Now comes Barack Obama, standing at the head of a progressive Democratic Party, his right hand rising to say, "Mothers, don't let your babies grow up to be for-profit cowboys. It's time to spread the wealth around."What this implies, undeniably, is that the United States would move away from running with the high GDP, high-growth nations rising today as economic and political powers and move over to retire with the low-growth economies we displaced -- old Europe.As noted in a 2006 World Bank report, spending in Europe on social-protection programs averages 19% of GDP (85% of it on social insurance programs), compared to 9% of GDP in the U.S. The Obama proposals send the U.S. inexorably and permanently toward European levels of social protection. This isn't an "agenda." It's a final temptation.

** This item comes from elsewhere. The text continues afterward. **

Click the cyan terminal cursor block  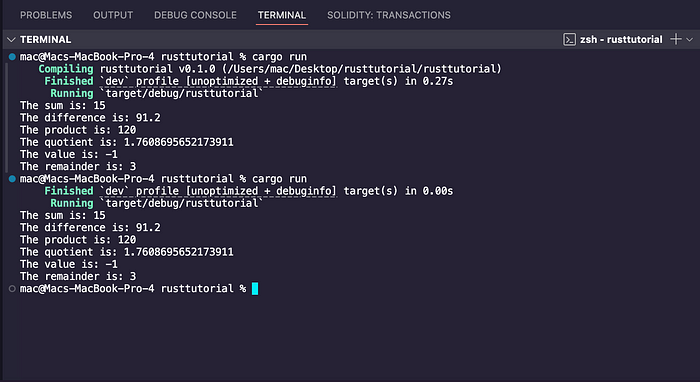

A temptation to remake America in the model of the "progressives left" -- which sees capitalism as a model that fundamentally offends them. It offends the notion that America should be about equality of outcome, not opportunity. At the heart of this is a super-charged version of those who believe that "self-esteem" matters more than keeping score, and the idea that some will win while others lose is not acceptable. Never mind that in our economy, those who win do so not because of some hereditary right that is baked in as a birthright, but rather because of their drive to succeed. The left wants to discount the winners so as not to offend those who are less able (or willing) to succeed. This is at the core of the progressive movement: don't brag, walk softly, don't make anyone else feel badly and -- most importantly -- spread your wealth around so as not to make anyone feel inferior.

What this ignores, of course, is that human nature desires independence and self-sufficiency, not dependence on others. Those who actively support this kind of system are the progressive intellectuals who live in a world of theory, rich liberals who feel guilty about their success, and students whose brains have been scrambled by the left-wing politics of the universities. But the vast middle -- who will vote for Obama on November 4 because they have been hoodwinked into thinking that he is more Bill Clinton than Jacques Chirac -- don't want a handout. They want opportunity. And opportunity is not granted by a statist model of economics, but rather by life-giving tax cuts and a light regulatory burden that will ignite the economy and create new jobs. That's the right tonic for America and those who have too little -- not a government handout in the form of a cash payment that serves only to affirm their lower lot in life.

But this is not Obama's view of the world. And if he wins on Tuesday, we will see America make a choice that will fundamentally alter the philosophical underpinnings of our great capitalist democracy.

It will be a choice we will long remember-- and long regret.